When Jesus—“who is our model for what it means to live in a way that pleases God”— interacted with Gentiles and Samaritans, he demonstrated love and acceptance.

“It’s puzzling,” he observed. “We stress the importance of having a personal relationship with Jesus Christ and becoming a new creation. We aspire to make Jesus the Lord of our lives. For many evangelicals, that process has included asking what Jesus would do in given circumstances and imitating him.

“Oddly, however, a lot of these same people of faith and piety rarely ask, ‘What would Jesus do?’ when deciding how to talk about or act toward people who are Muslims, Hindus, Baha’is, Sikhs, Jains, Jews, pagans, indigenous religionists or any other religious group. …

“I don’t know about you, but because imago Christi—the imitation of Christ—is such an important aspect of Christian history, I want to love the Gentiles and Samaritans in my contemporary world, because that is how Jesus acted.”

• “Baptist heroes of the faith have practiced it.”

Sellers pointed to Roger Williams, who founded Rhode Island colony on principles of religious liberty, and John Leland, the Virginia Baptist who persuaded James Madison to secure freedom of religion in the Bill of Rights.

He cited Lottie Moon, the pioneering missionary who starved herself to death by giving her food and money to her Confucian, Taoist and Buddhist neighbors in China. He highlighted Howard Thurman, the Baptist minister whose meeting with Mahatma Gandhi in India inspired him to found The Church for the Fellowship of All People in San Francisco, and Martin Luther King Jr., who championed nonviolent resistance to achieve civil rights.

He also pointed to Bill Koehn, Kathleen Gariety and Martha Myers—Southern Baptist missionaries who were killed by a radical gunman who entered Jibla Baptist Hospital in Yemen, where they served.

“Despite the hassles, and sometimes even the dangers, we must love our neighbors who walk other spiritual paths,” Sellers said. “Our Baptist heroes did it. We should, also. But it won’t always be an easy thing to do.”

• “We are enriched in our own Christian faith by experiencing it.”
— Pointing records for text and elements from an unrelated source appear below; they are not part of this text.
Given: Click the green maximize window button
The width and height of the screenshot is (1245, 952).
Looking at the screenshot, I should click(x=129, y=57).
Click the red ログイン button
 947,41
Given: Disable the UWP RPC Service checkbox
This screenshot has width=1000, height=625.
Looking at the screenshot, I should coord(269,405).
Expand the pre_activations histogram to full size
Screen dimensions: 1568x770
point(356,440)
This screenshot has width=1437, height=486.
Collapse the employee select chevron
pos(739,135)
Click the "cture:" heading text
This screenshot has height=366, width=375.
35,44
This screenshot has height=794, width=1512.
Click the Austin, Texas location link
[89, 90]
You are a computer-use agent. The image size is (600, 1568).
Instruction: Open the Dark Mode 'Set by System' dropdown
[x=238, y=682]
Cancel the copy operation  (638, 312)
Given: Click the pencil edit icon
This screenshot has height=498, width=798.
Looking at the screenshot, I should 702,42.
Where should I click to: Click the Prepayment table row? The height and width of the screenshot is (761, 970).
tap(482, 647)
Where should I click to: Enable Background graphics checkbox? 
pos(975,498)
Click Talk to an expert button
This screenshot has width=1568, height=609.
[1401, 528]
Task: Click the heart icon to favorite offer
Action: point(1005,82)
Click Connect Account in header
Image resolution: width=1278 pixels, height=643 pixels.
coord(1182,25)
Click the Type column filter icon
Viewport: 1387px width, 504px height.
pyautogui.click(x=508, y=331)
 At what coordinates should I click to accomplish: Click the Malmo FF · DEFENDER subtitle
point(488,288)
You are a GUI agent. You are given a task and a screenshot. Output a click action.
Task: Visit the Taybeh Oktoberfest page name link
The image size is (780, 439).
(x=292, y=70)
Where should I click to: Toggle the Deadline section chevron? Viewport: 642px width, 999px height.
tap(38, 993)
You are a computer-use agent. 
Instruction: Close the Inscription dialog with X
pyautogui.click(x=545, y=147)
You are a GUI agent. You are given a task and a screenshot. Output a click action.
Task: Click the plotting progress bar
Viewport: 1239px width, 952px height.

When Christians show inclusive love to people who follow other faiths, they learn valuable lessons that strengthen their own walk with God, he said.

• “We connect more with God by doing it.”

Christians “connect more directly with the God of love and the Christ of compassion” when they show love to neighbors who do not share their faith, he insisted.

“We love indiscriminately, because that’s when we really get to know God best,” he said.

Love the ‘alien’ and ‘stranger’

In particular, love for one’s neighbor requires Christians to show love to people the Bible identifies as the “alien” or “stranger,” Sellers said. In 21st century Texas, that specifically means Mexican immigrants and Muslims, particularly those of Arab origin, he noted.

“What does it mean not to ignore the person in need, not to oppress the foreigner or the poor?” he asked. “What does it mean to care for the alien and the stranger? What does it mean to live out the gospel?”

Sellers challenged Christians to “look for Christ in the face of the foreigner, the sojourner, the alien and the stranger.”

Begin by connecting the stories of immigrants with the biblical story, and recognize God’s love for all people, he urged.

“Christians need to relate the insight of John 3:16—that God loves the world, the whole world—to how God, through the prophetic voices of Old Testament Scripture, calls upon us to care for the religious other,” he said.

He warned against approaching people of different faiths and cultures from a position of triumphalism—assuming Western Christians possess all the answers and others have none.

Instead, he encouraged Christians to follow the “self-emptying” example of Christ by taking on the role of servant and student, learning from others and offering hospitality to the alien and stranger.